What is required: Turn everything from the line containing "800x615 pixels. Task: Click" down to the line containing "[x=200, y=395]" in the data below into a numbered list, leaving out any blank lines.

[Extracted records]
# # # # # # #

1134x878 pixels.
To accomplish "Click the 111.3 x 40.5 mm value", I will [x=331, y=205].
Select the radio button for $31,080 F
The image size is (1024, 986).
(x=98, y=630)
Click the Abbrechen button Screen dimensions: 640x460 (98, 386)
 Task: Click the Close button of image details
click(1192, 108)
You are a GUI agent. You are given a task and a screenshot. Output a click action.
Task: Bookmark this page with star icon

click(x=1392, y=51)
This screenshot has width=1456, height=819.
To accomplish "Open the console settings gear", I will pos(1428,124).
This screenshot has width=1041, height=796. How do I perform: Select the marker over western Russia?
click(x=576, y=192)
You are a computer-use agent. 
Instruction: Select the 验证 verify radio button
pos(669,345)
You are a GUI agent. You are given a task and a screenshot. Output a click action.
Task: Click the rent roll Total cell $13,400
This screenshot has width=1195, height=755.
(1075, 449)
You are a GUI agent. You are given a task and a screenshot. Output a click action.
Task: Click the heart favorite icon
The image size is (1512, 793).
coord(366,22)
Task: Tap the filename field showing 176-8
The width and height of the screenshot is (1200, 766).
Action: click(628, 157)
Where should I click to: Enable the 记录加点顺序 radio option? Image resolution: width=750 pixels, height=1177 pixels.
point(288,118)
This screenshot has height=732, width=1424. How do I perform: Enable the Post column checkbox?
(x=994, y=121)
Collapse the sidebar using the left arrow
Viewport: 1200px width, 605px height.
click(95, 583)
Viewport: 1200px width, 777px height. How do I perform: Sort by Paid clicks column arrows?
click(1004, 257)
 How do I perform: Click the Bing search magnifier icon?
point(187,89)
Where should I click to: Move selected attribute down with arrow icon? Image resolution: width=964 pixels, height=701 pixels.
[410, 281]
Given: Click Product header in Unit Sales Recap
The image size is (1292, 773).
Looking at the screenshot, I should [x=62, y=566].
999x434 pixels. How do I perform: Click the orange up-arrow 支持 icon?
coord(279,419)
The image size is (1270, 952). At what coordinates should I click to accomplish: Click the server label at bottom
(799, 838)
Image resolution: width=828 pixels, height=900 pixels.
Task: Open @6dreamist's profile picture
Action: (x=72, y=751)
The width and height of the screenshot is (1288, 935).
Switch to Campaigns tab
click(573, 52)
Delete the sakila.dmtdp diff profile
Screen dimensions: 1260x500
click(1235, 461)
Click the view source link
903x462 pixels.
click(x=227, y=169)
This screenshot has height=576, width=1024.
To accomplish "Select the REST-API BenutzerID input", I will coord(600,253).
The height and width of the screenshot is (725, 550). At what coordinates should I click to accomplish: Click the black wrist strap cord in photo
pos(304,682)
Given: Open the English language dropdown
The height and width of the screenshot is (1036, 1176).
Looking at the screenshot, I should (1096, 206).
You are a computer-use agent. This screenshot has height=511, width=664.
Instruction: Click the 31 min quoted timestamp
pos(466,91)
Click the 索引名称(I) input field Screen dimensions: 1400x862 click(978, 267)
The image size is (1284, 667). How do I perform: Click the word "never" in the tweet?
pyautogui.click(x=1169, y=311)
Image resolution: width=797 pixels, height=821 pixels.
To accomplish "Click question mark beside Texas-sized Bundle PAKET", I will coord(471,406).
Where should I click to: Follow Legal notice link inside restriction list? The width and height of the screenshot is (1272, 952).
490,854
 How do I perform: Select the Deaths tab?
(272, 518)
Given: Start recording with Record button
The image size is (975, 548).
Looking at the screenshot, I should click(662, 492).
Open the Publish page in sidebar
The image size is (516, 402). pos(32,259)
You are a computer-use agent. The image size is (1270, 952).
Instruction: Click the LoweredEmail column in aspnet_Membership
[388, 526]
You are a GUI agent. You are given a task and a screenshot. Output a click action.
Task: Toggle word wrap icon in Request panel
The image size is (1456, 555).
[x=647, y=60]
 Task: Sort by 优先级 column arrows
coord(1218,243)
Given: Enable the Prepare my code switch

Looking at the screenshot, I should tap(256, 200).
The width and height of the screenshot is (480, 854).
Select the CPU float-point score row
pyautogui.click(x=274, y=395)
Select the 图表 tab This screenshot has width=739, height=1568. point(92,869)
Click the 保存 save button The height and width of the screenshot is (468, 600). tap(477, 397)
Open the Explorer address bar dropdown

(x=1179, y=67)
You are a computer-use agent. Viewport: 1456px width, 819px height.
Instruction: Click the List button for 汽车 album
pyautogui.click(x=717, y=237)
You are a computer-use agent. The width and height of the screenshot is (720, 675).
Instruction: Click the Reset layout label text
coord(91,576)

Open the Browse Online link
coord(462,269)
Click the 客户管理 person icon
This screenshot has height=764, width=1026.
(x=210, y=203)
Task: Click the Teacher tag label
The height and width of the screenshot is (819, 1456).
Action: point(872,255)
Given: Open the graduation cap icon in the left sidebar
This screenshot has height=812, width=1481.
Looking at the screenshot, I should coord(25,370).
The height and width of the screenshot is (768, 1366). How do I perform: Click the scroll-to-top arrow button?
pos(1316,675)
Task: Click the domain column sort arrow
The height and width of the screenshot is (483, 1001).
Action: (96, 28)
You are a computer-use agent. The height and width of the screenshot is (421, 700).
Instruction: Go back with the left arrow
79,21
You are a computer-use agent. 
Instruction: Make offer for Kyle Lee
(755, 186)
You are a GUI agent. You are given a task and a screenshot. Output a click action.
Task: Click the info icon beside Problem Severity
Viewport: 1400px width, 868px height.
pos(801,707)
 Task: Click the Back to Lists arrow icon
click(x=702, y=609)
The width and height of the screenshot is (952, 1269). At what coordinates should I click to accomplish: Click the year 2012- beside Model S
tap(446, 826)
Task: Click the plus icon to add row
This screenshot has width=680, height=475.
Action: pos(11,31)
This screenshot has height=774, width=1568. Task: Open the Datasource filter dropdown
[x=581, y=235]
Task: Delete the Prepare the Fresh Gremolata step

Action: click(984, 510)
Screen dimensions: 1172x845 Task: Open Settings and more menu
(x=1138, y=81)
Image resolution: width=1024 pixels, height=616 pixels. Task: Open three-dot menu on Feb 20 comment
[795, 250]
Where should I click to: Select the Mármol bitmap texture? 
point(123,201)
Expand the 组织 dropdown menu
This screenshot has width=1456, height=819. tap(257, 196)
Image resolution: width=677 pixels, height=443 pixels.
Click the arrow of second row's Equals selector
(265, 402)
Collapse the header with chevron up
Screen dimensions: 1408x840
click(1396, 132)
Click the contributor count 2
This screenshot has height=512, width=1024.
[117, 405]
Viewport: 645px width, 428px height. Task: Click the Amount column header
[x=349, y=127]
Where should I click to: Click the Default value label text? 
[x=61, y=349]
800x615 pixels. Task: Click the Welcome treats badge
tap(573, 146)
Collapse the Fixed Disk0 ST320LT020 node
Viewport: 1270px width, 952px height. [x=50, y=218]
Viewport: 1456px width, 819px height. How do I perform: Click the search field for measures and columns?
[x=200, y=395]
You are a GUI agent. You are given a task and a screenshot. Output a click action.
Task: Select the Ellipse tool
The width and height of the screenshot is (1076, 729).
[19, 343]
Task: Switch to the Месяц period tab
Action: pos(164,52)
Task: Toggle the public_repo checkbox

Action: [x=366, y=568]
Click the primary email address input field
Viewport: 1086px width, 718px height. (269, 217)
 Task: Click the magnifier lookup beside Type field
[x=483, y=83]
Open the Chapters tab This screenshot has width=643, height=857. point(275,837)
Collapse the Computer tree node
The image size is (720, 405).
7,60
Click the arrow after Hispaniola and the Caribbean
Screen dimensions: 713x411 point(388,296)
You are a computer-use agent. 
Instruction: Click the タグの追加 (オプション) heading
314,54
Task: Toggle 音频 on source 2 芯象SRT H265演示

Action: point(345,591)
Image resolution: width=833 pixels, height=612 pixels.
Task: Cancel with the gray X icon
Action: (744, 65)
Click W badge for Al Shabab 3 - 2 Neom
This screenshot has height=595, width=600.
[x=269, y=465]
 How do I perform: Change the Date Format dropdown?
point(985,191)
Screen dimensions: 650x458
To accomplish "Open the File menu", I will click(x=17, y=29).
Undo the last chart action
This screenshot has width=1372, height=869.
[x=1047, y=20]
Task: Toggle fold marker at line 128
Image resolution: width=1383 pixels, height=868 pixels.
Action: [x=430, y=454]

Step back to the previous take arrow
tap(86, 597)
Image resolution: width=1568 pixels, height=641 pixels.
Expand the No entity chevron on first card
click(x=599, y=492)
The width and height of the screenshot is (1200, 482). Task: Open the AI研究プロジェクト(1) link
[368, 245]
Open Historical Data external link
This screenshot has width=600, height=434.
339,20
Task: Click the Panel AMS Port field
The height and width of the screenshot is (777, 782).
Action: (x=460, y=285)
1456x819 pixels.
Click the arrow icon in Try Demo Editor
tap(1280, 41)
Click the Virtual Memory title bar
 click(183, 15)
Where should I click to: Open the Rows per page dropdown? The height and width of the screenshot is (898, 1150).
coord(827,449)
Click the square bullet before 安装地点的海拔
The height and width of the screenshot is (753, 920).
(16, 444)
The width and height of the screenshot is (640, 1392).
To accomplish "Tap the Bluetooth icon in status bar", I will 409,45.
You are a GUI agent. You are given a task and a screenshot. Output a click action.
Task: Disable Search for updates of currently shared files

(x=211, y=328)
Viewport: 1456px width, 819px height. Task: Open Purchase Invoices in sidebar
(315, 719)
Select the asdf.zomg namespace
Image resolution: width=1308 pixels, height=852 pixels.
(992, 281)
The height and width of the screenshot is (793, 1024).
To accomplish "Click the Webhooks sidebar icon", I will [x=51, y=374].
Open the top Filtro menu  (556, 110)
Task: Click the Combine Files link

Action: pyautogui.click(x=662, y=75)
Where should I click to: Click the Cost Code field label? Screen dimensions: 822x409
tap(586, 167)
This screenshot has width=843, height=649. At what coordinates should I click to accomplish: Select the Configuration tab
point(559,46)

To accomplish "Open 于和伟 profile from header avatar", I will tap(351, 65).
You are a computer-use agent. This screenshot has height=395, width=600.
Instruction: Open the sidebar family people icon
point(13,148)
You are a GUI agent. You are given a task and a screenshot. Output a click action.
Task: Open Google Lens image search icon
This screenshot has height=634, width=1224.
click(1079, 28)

# # # # # # #

Output for this exercise:
1. 800x615 pixels. Task: Click the Welcome treats badge
2. tap(573, 146)
3. Collapse the Fixed Disk0 ST320LT020 node
4. Viewport: 1270px width, 952px height. [x=50, y=218]
5. Viewport: 1456px width, 819px height. How do I perform: Click the search field for measures and columns?
6. [x=200, y=395]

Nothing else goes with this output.